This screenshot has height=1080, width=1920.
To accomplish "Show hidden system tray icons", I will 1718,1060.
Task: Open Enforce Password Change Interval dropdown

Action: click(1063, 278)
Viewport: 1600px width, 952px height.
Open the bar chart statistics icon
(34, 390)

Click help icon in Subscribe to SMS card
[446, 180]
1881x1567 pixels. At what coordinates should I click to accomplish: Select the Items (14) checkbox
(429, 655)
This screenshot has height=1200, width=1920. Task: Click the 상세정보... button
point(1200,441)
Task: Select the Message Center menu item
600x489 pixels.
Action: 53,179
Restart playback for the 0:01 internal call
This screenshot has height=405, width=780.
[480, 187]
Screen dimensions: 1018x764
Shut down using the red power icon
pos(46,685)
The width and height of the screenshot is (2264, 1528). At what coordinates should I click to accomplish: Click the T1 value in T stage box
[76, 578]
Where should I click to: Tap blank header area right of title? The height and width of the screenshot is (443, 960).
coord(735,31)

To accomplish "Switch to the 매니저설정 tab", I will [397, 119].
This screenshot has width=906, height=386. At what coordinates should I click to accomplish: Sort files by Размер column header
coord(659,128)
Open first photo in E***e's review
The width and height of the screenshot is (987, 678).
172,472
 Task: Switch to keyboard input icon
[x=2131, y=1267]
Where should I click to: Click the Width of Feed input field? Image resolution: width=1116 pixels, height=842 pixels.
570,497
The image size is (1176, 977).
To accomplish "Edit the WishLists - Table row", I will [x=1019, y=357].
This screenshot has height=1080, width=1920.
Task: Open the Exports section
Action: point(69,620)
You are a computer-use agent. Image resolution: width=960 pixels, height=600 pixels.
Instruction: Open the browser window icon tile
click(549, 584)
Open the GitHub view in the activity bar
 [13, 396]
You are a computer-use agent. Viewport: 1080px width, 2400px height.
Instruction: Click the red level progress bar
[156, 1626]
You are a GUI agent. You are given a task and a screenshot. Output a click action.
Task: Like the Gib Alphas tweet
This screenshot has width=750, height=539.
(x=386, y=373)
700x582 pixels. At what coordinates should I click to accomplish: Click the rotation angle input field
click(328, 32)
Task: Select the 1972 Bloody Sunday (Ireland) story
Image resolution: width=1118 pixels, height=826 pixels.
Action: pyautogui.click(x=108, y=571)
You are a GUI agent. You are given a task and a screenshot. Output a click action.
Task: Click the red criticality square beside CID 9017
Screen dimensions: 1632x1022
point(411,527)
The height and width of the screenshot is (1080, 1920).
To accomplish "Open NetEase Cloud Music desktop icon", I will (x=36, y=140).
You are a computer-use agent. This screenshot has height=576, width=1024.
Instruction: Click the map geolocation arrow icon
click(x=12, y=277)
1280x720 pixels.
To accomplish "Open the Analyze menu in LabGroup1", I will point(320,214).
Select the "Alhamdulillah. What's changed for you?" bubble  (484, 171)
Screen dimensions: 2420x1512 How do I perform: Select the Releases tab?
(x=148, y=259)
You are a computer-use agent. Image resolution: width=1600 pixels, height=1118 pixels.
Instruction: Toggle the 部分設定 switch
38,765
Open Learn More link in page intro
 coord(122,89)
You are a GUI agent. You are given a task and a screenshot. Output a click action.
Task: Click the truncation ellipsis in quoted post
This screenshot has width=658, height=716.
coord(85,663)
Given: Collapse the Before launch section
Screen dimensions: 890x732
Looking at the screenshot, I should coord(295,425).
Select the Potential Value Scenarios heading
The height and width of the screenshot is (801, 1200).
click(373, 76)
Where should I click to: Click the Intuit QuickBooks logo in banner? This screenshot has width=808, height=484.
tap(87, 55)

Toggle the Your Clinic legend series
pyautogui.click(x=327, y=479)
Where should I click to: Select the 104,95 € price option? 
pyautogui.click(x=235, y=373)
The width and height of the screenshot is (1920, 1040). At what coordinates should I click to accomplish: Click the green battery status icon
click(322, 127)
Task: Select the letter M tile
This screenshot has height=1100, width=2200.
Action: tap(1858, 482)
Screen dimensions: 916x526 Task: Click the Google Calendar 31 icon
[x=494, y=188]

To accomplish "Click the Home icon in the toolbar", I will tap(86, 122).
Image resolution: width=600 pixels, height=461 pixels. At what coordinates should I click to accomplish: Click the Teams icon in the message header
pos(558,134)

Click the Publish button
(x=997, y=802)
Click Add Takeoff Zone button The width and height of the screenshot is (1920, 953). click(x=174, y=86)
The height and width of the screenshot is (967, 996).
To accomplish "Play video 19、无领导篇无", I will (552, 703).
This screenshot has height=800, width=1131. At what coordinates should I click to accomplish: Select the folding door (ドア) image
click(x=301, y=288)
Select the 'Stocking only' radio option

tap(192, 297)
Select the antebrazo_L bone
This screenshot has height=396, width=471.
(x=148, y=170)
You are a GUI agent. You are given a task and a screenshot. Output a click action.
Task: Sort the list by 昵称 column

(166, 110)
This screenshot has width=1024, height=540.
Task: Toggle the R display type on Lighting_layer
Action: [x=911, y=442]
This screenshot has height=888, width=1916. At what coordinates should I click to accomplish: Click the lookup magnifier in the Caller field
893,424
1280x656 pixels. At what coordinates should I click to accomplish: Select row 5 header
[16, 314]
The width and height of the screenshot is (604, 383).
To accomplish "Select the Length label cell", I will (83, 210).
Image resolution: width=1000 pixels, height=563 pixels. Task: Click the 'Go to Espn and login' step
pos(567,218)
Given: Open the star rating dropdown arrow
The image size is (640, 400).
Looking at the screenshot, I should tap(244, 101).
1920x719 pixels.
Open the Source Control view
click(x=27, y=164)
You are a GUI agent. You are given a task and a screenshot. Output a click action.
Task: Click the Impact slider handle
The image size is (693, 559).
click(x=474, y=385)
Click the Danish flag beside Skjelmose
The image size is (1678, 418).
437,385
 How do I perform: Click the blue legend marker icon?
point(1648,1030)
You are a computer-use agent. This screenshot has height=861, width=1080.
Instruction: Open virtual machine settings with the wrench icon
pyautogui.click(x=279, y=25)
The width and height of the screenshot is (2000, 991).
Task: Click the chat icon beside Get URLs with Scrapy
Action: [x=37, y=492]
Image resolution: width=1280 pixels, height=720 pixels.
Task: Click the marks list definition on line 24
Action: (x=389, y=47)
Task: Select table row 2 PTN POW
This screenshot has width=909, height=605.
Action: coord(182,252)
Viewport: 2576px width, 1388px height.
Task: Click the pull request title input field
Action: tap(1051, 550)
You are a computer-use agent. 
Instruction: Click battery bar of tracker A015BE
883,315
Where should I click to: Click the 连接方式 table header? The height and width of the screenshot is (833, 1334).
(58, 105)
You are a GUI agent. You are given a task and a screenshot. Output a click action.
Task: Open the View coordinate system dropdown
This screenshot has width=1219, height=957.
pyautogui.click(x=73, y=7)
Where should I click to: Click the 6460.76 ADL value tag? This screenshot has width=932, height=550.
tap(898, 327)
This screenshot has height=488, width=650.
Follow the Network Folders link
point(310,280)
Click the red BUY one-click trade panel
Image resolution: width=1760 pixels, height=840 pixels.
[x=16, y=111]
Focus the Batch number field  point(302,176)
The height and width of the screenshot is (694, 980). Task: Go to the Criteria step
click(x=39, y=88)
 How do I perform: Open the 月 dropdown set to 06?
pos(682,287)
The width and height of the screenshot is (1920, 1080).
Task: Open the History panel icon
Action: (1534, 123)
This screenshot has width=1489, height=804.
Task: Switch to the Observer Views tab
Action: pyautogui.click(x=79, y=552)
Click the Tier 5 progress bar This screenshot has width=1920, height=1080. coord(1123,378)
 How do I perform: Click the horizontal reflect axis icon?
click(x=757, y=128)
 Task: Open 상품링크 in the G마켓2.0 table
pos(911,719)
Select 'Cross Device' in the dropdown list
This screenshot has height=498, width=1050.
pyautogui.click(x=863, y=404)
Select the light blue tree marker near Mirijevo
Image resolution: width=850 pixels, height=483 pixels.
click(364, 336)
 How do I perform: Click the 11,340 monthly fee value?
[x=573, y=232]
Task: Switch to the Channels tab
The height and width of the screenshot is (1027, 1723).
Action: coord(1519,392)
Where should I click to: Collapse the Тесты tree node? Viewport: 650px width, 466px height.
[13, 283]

+++

Stated problem:
Count the lines in the entries above that contain the string "Collapse", treating uppercase and lowercase as different, and give only the number.

Expected answer:
2